Jakarta, Beritasatu.com - Kepala pelatih ganda putri Indonesia, Eng Hian mengaku keputusan hanya mengirim pasangan Greysia Polii/Apriyani Rahayu dan satu pemain cadangan, Ni Ketut Mahadewi Istarani pada Piala Sudirman 2019 sudah dipertimbangkan secara matang. Ia percaya mereka akan konsisten dan yang paling siap.

Menurutnya keputusan tersebut adalah yang terbaik bagi kebutuhan tim Indonesia secara keseluruhan. Diakui saat ini hanya Greysia/Apriyani yang menunjukkan konsistensi dan prestasi yang stabil. Sementara kali ini tak ada nama pasangan ganda kedua Indonesia yaitu Rizki Amelia Pradipta/Della Destiara Haris.

"Saya tidak cemas andai Greysia/Apriyani akan terus dimainkan untuk membela Indonesia. Mereka sudah biasa bermain sebanyak lima kali dalam suatu turnamen. Jadi ketika nanti di Piala Sudirman akan terus lolos ke babak selanjutnya tidak jadi masalah, karena pasangan peringkat lima dunia itu cukup mampu untuk bertanding berturut-turut dan itu biasa," katanya di Jakarta, Kamis (9/5/2019).

Secara pribadi, Eng melihat di ganda putri wajib menurunkan yang terbaik. Semua pertimbangan membawa tiga pemain itu dilihat dari kebutuhan tim juga. Sementara Ketut dipilih masuk tim karena paling fleksibel. Dilihat dari penampilan dan permainannya, dia bisa dipasangkan dengan siapa saja, termasuk dengan Greysia dan Apriyani.

"Kemungkinan mengubah kombinasi itu ada, tetapi kalau keadaan darurat. Saya pribadi tetap ingin menurunkan yang terbaik, berdasarkan pengalaman-pengalaman sebelumnya," jelas Eng.

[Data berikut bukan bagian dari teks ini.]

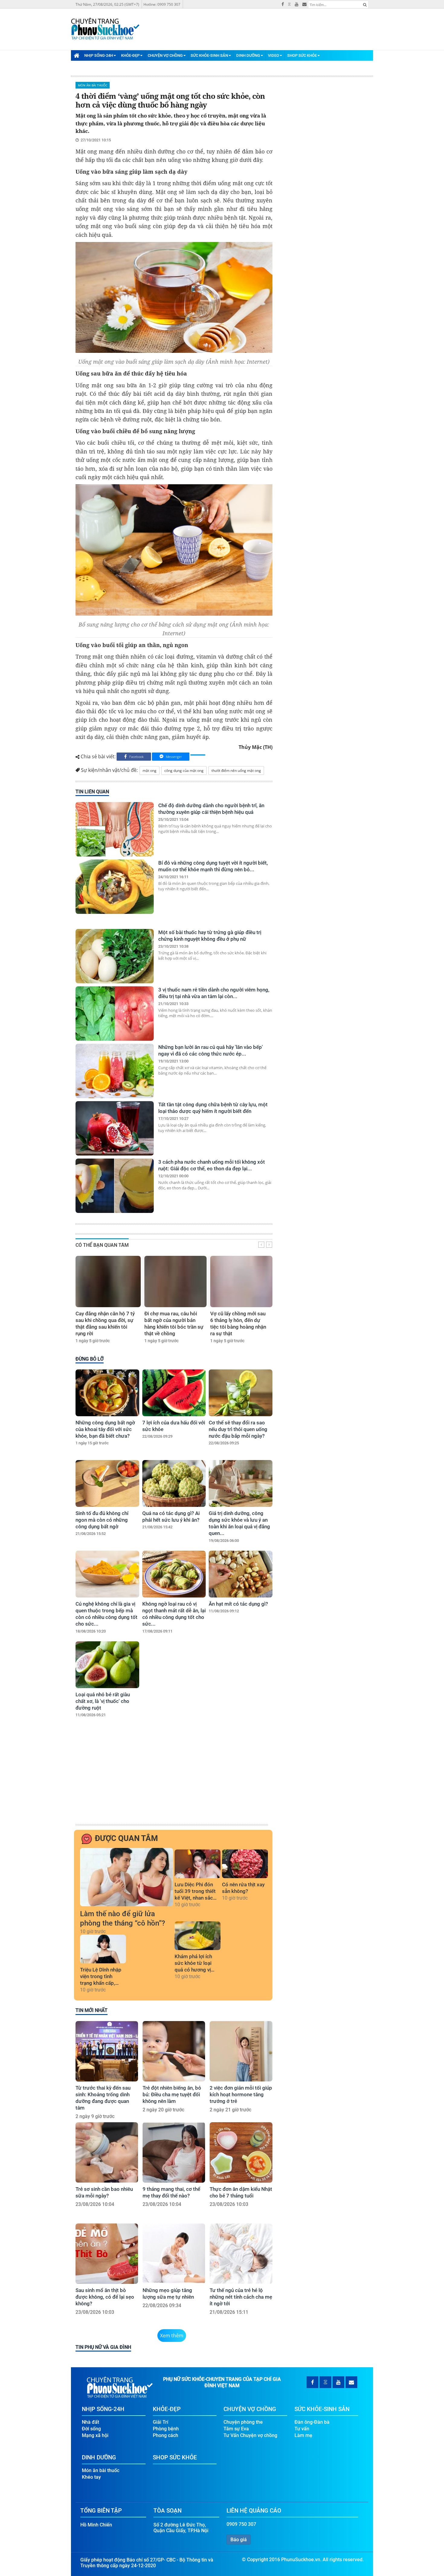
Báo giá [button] (238, 2539)
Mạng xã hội (95, 2435)
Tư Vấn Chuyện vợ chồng (250, 2435)
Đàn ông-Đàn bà (312, 2422)
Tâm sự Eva (236, 2429)
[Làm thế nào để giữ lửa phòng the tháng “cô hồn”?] (126, 1877)
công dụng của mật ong (184, 770)
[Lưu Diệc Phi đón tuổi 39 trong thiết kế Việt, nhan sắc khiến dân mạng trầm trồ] (197, 1863)
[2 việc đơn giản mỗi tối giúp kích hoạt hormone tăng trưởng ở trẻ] (241, 2051)
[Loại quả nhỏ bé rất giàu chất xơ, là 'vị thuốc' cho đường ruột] (107, 1664)
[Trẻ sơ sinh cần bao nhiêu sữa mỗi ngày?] (107, 2152)
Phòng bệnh (166, 2429)
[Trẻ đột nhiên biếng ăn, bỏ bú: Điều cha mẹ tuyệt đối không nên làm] (174, 2051)
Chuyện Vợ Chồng (165, 55)
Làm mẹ (303, 2435)
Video (273, 55)
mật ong (149, 770)
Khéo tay (91, 2477)
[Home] (76, 55)
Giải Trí (160, 2422)
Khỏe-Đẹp (130, 55)
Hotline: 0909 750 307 (161, 4)
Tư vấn (301, 2429)
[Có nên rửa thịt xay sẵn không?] (245, 1863)
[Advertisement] (173, 1777)
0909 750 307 (241, 2524)
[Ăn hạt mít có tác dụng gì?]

Greysia sempat menjadi sorotan lantaran mengalami cedera di tangan kanannya saat tampil di Kejuaraan Asia 2019. Bahkan karena cedera itu Greysia/Apriyani terpaksa absen dari Selandia Baru Terbuka 2019 yang menjadi turnamen pertama dalam perhitungan poin kualifikasi Olimpiade Tokyo 2020.

Namun, Eng Hian memastikan bahwa kondisi tangan kanan Greysia yang sempat bengkak sudah berangsur membaik. Ia pun optimistis Greysia/Apriyani bisa langsung tampil baik saat membela Merah Putih di Piala Sudirman nanti.

"Sejauh ini, kondisi Greysia sudah membaik. Kemarin tangannya hanya over-use. Dia sudah ke dokter dan memang instruksi dokter adalah diistirahatkan dulu tangannya. Makanya, sepulang dari Kejuaraan Asia 2019, dia libur beberapa hari untuk memulihkan kondisi tangannya," ungkap Eng.

Sementara Ketut mengaku kaget namanya masuk dalam tim inti. Ia tidak menyangka akan mendapat kesempatan memperkuat tim Piala Sudirman untuk pertama kalinya. Selain Ketut, ada enam pemain yang juga baru pertama kali menjadi bagian tim Piala Sudirman yaitu Melati Daeva Oktavianti, Winny Oktavina Kandow, Shesar Hiren Rhustavito, Fajar Alfian, Muhammad Rian Ardianto dan Hafiz Faizal.

"Kaget banget, saya nggak menyangka bisa masuk tim Piala Sudirman. Pastinya senang, mudah-mudahan kalau diturunkan saya bisa memberikan yang terbaik buat tim," kata Ketut.

Ia berharap meskipun berangkat dengan hanya mengandalkan satu pasangan tetap, tim ganda putri bisa tampil maksimal dan menyumbang kemenangan bagi tim Indonesia. Ia juga mengaku siap untuk dipasangkan dengan siapa saja, baik dengan Greysia maupun Apriyani.

"Kalau sudah terpilih masuk tim, berarti sudah punya tanggungjawab. Sudah harus siap dipasangkan dengan siapa saja, sudah tidak ada alasan lagi. Saya berharap nomor ganda putri bisa menyumbang poin untuk Indonesia di setiap pertandingan. Saya percaya dengan teman-teman semua yang terpilih masuk tim inti, menurut saya kali ini Indonesia punya peluang untuk juara," tutup Ketut.